++++ Data supplied ++++

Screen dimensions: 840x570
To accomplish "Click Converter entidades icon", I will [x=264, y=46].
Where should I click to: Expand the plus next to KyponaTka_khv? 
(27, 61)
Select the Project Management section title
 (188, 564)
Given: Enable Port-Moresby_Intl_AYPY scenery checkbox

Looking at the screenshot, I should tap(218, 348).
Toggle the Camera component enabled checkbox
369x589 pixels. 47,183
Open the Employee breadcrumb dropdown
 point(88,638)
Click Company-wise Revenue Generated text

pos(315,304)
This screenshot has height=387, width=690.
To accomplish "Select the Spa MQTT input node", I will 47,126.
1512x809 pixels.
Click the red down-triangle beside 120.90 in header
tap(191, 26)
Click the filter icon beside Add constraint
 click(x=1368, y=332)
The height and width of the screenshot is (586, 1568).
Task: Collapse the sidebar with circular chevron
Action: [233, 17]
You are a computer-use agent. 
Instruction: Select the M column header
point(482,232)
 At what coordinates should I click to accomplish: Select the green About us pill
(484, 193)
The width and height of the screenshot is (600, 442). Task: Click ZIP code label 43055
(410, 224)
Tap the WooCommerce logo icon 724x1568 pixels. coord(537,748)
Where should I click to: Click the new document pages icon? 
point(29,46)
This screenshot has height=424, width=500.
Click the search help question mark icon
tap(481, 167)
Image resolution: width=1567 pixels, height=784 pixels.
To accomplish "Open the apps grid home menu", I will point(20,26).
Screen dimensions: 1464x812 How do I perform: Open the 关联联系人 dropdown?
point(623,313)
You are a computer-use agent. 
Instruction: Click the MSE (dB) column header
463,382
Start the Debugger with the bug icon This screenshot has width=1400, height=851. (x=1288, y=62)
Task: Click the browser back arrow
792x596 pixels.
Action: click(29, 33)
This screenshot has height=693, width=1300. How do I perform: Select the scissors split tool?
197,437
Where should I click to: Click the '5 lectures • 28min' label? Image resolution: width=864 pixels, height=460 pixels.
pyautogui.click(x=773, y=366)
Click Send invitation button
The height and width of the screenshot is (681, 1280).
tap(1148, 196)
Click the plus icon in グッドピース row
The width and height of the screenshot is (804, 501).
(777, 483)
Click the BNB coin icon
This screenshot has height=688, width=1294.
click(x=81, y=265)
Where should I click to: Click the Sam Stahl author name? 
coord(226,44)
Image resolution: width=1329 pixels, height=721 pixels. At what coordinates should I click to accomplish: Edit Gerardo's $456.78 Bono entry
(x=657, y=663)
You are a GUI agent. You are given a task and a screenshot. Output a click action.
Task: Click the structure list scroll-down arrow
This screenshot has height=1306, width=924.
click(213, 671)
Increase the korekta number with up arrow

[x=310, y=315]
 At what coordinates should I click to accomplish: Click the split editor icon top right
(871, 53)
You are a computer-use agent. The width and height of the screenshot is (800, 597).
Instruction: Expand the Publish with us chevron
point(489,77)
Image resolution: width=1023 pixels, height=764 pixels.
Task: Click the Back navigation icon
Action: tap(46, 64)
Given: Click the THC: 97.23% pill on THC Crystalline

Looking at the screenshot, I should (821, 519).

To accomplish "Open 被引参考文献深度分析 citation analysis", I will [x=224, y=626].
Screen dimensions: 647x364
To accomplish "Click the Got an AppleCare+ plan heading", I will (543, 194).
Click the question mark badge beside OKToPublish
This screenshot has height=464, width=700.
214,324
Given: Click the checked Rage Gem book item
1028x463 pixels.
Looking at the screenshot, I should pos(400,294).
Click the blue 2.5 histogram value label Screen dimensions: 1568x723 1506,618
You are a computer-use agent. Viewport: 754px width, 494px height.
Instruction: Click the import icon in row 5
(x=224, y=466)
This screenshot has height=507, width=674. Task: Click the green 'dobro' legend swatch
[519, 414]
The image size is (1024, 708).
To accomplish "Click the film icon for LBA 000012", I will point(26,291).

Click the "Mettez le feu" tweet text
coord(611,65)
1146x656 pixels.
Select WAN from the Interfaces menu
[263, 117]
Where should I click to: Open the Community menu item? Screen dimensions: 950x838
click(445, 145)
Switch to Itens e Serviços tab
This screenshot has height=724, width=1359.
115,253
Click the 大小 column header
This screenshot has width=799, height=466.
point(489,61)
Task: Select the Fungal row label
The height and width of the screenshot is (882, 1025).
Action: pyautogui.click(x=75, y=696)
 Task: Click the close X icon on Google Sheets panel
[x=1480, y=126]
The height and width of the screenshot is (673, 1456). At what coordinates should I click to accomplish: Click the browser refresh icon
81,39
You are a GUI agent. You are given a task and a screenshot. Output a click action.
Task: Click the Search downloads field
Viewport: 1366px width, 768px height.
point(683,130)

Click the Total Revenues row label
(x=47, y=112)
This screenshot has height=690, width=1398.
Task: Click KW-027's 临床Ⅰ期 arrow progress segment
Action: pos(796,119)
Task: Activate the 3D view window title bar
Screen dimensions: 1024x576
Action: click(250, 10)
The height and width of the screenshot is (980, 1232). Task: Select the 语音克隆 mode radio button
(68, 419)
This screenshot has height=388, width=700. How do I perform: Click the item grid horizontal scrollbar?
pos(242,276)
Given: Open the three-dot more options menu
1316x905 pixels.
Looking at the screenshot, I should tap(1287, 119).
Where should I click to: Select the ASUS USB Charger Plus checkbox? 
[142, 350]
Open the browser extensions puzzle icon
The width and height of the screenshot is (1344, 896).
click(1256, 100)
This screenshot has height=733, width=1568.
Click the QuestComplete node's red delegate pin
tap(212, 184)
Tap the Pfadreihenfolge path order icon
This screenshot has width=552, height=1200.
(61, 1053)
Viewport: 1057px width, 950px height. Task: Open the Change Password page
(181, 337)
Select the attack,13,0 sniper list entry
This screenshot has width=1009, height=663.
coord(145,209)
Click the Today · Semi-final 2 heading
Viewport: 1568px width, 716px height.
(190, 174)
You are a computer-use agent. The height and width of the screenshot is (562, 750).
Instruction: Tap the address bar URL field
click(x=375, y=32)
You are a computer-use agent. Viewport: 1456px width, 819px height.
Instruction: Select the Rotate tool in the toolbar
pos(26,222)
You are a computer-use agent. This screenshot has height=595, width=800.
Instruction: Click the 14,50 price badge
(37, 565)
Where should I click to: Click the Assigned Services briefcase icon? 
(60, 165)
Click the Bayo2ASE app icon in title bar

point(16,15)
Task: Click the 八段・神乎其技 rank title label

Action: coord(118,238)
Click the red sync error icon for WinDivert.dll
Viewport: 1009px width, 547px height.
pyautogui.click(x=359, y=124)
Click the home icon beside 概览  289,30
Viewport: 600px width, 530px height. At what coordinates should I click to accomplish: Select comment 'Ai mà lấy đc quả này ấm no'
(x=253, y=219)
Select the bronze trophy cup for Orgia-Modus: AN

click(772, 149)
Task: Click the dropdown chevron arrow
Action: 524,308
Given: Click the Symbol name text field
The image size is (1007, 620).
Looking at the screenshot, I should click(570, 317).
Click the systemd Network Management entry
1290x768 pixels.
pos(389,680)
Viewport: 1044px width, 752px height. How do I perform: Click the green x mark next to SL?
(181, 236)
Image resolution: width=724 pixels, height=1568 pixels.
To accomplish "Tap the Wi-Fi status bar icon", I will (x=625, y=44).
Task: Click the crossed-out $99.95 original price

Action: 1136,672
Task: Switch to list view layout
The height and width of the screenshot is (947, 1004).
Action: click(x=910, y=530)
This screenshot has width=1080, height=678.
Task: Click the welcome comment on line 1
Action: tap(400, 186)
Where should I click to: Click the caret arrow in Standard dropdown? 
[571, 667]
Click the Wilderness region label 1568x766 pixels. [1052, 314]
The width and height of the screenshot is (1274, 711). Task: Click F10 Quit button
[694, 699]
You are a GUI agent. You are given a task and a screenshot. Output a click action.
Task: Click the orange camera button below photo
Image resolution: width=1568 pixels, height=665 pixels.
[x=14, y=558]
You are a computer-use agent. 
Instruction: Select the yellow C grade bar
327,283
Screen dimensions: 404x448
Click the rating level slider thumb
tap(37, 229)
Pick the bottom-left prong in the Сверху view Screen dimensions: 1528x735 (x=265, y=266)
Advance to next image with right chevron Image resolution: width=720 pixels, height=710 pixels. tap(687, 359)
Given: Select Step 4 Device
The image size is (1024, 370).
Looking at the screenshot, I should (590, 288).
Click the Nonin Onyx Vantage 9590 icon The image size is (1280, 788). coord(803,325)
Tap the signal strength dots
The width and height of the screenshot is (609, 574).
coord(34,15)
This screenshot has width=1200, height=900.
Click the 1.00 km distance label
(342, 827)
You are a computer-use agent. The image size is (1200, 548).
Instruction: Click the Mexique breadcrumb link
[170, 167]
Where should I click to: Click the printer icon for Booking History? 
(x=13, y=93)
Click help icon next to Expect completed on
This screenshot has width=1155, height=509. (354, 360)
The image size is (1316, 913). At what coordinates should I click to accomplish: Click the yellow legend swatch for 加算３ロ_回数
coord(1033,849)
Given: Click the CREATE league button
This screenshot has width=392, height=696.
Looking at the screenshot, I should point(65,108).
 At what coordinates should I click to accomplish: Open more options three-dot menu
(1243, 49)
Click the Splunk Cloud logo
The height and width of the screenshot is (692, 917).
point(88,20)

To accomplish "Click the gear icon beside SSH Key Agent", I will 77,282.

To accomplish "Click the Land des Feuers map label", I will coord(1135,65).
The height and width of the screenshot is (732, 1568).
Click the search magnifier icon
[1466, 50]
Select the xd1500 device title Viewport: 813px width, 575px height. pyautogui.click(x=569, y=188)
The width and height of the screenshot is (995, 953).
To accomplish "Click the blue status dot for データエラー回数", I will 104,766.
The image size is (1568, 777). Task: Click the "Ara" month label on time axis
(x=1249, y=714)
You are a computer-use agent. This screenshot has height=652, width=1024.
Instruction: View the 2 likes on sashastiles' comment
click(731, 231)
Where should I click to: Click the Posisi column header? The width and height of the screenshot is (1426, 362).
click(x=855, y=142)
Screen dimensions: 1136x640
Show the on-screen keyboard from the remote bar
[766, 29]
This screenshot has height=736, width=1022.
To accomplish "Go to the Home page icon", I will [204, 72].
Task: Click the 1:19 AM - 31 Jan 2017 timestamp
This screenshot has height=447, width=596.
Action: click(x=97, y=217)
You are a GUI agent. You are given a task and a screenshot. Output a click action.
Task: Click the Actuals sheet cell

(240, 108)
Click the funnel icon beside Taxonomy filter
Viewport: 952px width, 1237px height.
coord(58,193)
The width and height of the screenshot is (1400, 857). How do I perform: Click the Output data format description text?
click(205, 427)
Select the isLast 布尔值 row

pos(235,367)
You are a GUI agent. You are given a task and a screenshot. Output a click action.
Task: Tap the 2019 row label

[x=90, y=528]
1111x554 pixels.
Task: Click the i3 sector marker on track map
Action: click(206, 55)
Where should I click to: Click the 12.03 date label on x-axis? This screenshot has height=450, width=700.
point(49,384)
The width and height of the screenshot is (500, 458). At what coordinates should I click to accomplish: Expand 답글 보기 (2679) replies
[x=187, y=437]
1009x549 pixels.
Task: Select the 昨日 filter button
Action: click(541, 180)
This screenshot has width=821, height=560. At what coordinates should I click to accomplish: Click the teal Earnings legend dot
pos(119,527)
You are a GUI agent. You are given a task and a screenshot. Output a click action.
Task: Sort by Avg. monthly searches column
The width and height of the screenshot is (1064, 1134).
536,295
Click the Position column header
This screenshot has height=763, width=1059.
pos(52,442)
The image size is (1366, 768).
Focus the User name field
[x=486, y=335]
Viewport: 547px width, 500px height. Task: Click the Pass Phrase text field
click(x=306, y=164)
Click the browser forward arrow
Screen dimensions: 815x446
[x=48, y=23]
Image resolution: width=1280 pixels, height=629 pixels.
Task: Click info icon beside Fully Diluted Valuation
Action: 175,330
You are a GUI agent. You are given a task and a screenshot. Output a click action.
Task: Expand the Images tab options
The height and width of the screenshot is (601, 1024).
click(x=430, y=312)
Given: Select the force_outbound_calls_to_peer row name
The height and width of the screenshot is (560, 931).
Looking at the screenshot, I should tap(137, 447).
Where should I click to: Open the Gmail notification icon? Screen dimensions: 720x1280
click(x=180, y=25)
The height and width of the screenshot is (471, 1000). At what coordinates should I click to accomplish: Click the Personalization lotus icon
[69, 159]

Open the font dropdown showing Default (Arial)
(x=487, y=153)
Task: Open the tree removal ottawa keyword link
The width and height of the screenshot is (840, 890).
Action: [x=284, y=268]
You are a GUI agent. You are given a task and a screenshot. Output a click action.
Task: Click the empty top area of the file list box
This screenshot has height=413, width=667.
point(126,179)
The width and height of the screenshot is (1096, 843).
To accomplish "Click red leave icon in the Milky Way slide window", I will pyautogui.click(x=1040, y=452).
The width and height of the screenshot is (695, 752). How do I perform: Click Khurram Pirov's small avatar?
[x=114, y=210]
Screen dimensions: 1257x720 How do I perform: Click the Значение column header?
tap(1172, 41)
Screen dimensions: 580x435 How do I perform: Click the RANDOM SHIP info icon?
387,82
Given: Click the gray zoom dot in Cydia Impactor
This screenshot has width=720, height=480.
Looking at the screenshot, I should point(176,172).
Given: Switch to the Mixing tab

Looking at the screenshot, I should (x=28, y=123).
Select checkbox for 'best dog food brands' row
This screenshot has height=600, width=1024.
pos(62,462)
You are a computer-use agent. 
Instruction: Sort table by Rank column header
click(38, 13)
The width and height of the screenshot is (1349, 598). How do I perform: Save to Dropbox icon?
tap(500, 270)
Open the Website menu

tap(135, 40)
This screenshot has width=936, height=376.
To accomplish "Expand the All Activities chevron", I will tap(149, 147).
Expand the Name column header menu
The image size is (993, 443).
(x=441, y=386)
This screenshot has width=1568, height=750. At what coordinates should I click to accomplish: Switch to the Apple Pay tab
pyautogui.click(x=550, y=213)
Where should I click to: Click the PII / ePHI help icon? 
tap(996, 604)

++++

Work request:
If a line of the entries holds the word "list", copy it out.

Response below:
Task: Click the structure list scroll-down arrow
Select the attack,13,0 sniper list entry
Task: Switch to list view layout
Task: Click the empty top area of the file list box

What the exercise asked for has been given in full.